Where Y is if the client client_id purchased the product in a given year-month. And X are the explanatory variables. I have two years of monthly data, and I have done the split correctly with TimeSeriesSplit() given in this answer. The problem now, is that I'm looking to do a GridSearchCV() on that split, trying different models (RF, XGBoostClassifier(), LightGBM(), etc.) with different hyperparameters, but I can't figure out a way to use the GridSearchCV() with the split done.

Any suggestions?


Solution

  • Assuming you have splits df based on this question.

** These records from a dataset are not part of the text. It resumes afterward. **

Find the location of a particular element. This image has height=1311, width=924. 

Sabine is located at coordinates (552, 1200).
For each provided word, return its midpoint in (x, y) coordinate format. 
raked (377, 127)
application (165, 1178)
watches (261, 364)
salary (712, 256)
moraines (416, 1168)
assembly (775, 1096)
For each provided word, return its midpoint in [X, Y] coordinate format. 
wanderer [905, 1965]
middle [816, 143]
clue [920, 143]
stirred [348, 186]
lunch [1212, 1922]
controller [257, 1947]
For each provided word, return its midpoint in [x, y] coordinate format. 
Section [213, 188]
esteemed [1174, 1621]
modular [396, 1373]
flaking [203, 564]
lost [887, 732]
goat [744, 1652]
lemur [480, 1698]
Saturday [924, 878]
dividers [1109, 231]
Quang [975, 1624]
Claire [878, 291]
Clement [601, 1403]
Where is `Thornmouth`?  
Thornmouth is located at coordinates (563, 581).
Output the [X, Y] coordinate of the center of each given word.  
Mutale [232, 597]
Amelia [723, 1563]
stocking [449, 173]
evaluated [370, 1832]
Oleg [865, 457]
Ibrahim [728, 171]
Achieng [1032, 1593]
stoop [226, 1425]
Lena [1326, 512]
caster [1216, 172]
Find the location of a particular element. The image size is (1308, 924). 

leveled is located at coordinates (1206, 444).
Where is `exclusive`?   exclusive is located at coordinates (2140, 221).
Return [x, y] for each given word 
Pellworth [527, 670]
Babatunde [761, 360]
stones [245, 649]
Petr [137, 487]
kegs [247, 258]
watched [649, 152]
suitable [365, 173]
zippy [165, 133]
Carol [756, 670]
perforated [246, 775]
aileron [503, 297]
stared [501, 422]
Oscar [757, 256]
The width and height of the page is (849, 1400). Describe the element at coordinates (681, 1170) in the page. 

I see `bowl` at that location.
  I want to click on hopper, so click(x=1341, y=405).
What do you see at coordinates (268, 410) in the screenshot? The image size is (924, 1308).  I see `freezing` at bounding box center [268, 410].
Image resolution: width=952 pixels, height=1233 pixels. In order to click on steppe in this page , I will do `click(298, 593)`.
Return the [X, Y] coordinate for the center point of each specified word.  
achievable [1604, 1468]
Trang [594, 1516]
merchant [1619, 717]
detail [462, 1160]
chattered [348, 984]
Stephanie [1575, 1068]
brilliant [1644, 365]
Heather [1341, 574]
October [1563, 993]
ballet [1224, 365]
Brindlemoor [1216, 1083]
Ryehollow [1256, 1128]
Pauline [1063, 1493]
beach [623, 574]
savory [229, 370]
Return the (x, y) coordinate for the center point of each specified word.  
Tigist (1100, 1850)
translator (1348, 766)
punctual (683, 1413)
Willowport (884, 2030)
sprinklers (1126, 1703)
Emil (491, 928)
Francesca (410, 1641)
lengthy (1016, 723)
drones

First save indices for each Fold into arrays of tuples (train,test), i.e,:

     [(train_indices, test_indices), # 1stfold
      (train_indices, test_indices)] # 2nd fold etc
    

    The following code will do this:

    custom_cv = []
    
    for FOLD_train,FOLD_test in zip(splits['train'],splits['test']):
        custom_cv.append((np.array(FOLD_train.index.values.tolist()),np.array(FOLD_test.index.values.tolist())))
    

    you can use GridSearchCV() in the following manner:

    Here we create dictionary with classifier functions and another dictionary with param list

    This is just a sample make sure to limit search space when testing,

    from sklearn.ensemble import GradientBoostingClassifier
    from sklearn.ensemble import RandomForestClassifier
    from sklearn.linear_model import LogisticRegression
    from sklearn.neighbors import KNeighborsClassifier
    from sklearn.tree import DecisionTreeClassifier
    from sklearn.svm import SVC
    from sklearn.model_selection import GridSearchCV
    from xgboost import XGBRegressor
    dict_classifiers = {
    
        "Random Forest": RandomForestClassifier(),
        "Gradient Boosting Classifier": GradientBoostingClassifier(),
        "Linear SVM": SVC(),
        "XGB": XGBRegressor(),
        "Logistic Regression": LogisticRegression(),
        "Nearest Neighbors": KNeighborsClassifier(),
        "Decision Tree": DecisionTreeClassifier(),
    }
    
    params = {
        "Random Forest": {"max_depth": range(5, 30, 5), "min_samples_leaf": range(1, 30, 2),
                          "n_estimators": range(100, 2000, 200)},
    
        "Gradient Boosting Classifier": {"learning_rate": [0.001, 0.01, 0.1], "n_estimators": range(1000, 3000, 200)},
        "Linear SVM": {"kernel": ["rbf", "poly"], "gamma": ["auto", "scale"], "degree": range(1, 6, 1)},
        "XGB": {'min_child_weight': [1, 5, 10],
                'gamma': [0.5, 1, 1.5, 2, 5],
                'subsample': [0.6, 0.8, 1.0],
                'colsample_bytree': [0.6, 0.8, 1.0],
                'max_depth': [3, 4, 5], "n_estimators": [300, 600],
                "learning_rate": [0.001, 0.01, 0.1],
                },
        "Logistic Regression": {'penalty': ['none', 'l2'], 'C': [0.001, 0.01, 0.1, 1, 10, 100, 1000]},
        "Nearest Neighbors": {'n_neighbors': [3, 5, 11, 19], 'weights': ['uniform', 'distance'], 'metric': ['euclidean', 'manhattan']},
        "Decision Tree": {'criterion': ['gini', 'entropy'], 'max_depth': np.arange(3, 15)},
    
    }
    
    
    for classifier_name in dict_classifiers.keys() & params:
    
        print("training: ", classifier_name)
        gridSearch = GridSearchCV(
            estimator=dict_classifiers[classifier_name], param_grid=params[classifier_name], cv=custom_cv)
        gridSearch.fit(df[['X']].to_numpy(), # shoud have shape of (n_samples, n_features) 
                       df[['Y']].to_numpy().reshape((-1))) #this should be an array with shape (n_samples,)
        print(gridSearch.best_score_, gridSearch.best_params_)
    

    replace ['X'] with df.columns[pd.Series(df.columns).str.startswith('X')] on gridsearch.fit, if you want to pass in all columns starting with 'X' in their name (e.g., 'X1','X2', ...) as train_set.